Identify each line in the material below that contains the string "bold", and copy every such line.
=== GIVEN ENTRIES ===
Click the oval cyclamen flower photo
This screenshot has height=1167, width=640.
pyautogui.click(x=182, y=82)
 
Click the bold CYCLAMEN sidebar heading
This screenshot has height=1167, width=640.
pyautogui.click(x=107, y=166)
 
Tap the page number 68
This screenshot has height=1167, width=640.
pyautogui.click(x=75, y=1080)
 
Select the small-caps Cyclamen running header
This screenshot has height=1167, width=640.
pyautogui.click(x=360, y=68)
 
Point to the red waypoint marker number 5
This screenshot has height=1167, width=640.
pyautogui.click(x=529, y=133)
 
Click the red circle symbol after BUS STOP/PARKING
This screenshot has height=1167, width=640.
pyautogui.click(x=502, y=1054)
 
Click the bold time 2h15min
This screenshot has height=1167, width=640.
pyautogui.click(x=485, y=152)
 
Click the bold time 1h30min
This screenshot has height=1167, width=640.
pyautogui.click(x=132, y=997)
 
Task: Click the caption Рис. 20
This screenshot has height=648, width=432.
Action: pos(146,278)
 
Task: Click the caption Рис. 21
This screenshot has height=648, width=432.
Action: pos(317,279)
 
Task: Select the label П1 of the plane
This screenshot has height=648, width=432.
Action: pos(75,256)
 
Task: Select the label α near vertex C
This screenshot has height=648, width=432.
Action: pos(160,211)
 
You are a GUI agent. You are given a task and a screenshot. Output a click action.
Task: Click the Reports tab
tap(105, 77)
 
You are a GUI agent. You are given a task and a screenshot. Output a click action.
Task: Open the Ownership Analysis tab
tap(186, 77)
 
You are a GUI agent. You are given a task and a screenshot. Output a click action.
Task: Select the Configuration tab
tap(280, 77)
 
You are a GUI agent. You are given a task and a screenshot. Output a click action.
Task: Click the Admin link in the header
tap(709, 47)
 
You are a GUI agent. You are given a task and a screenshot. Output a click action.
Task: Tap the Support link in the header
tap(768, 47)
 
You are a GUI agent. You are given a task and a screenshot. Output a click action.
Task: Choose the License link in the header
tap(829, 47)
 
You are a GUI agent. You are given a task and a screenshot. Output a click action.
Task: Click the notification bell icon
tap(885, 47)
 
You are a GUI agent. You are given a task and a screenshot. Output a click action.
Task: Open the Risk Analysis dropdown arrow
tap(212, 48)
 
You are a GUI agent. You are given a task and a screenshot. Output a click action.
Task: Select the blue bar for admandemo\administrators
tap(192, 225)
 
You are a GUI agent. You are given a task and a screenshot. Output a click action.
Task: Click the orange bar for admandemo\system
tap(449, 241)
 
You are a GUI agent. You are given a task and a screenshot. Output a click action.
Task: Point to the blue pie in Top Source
===
*EXERCISE OUTPUT*.
Click the bold CYCLAMEN sidebar heading
Click the bold time 2h15min
Click the bold time 1h30min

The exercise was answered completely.